Завьяловы жили в маленьком покосившемся флигельке рядом с новым кирпичным домом. Вход во двор был каменный, высокая арка вела и во второй двор, но во дворе все было неустроено, грязно. Мы прошли с Вовкой по тропинке, обошли штабель досок и щебень, а затем вернулись назад. Я была не уверена, что иду правильно.
В окне первого этажа открылась форточка, и в нее боком просунулась старушечья голова. Кожа у старухи была желтая, морщинистая, лицо маленькое, длинная, в гармошку шея. Она то втягивала голову в форточку, то вытягивала ее, точно черепаха из своего панциря.
— Завьяловы здесь живут?
— Издесь. Во флигельке.
Она так и не ушла, следила за нами до тех пор, пока мы не скрылись за дверьми флигеля.
В коридоре было темно, тянуло откуда-то щами. Загремело. Это, оказывается, Вовка зацепился за что-то железное и испугался.
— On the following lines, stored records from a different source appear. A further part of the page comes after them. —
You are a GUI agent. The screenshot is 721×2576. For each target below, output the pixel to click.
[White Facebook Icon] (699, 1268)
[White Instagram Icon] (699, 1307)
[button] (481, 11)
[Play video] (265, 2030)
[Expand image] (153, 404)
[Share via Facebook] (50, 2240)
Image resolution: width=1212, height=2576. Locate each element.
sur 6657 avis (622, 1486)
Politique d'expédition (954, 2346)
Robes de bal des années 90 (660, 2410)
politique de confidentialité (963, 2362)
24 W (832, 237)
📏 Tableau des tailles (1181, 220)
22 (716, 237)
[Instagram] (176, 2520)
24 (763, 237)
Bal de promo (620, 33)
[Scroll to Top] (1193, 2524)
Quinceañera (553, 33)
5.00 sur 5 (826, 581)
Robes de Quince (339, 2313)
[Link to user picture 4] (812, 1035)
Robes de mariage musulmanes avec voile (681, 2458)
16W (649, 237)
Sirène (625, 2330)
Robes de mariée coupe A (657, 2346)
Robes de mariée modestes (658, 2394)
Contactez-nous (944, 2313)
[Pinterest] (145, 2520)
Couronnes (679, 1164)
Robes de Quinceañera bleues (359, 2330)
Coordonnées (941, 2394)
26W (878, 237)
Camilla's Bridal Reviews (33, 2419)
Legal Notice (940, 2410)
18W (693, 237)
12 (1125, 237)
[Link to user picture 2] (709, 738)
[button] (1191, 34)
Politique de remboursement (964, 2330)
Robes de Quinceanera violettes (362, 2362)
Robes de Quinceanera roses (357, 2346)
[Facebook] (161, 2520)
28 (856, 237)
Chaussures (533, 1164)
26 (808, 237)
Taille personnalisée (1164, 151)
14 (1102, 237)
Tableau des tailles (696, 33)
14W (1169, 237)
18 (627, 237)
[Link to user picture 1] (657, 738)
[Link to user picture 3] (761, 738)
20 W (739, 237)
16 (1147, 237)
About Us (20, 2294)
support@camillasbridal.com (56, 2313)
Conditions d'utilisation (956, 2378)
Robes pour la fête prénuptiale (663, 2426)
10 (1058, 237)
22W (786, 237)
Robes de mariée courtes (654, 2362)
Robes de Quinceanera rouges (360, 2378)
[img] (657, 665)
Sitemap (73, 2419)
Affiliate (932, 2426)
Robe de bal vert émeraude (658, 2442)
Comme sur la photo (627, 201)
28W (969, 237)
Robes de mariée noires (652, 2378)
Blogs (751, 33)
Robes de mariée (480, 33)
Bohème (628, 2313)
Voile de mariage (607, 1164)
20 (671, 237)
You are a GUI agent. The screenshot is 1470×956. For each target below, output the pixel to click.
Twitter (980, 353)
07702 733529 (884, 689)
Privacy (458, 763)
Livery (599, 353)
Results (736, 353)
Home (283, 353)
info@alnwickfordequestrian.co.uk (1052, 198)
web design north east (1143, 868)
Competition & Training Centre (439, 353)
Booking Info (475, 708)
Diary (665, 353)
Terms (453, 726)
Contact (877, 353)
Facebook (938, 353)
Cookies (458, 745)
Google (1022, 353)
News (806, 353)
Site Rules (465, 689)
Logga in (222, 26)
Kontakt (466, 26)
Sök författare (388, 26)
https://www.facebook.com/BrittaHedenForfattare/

Дверь распахнулась. И в неярком кухонном свете появилась женщина в косынке.
— Завьяловы здесь?
Женщина качнула головой вправо, где из темноты выступала еще одна дверь, обитая гранитолем.
— Шура на работе. Дети одне: Серега и Леша…
Она вернулась к плите, зачерпнула деревянной ложкой дымящиеся щи, подула на них и стала пробовать, вытягивая губы и шумно засасывая жидкость.
— А муж?..
Она рукой махнула:
— Был, да весь вышел. — И бросилась к печке: там что-то бурлило и двигалось в чугунке. — А вы учительница будете?
— Да.
— Новая? — Она перешла на шепот: — Я давно Шуре говорю: отдавай парня в ремесленное. Чего зря терзать, пускай к делу приспособится. Так не хочет.
Вовке надоело стоять, он дернул меня за руку.
— Да ты погоди, — сказала соседка. — Все им некогда. А про Серегу чего еще? Ну, молчаливый, конечно, это уж так. И нервный. Если что не по нему — нагрубит. Вот только что вышел посуду помыть, а сам молчком, молчком, как хорек. Я ему: «Серега, ты чего такой?» А он: «Какой?» — «Смурной». А он: «Вы бы в цирк сходили, там все веселые».
Она приподнялась на цыпочки, опасливо взглянула через мое плечо.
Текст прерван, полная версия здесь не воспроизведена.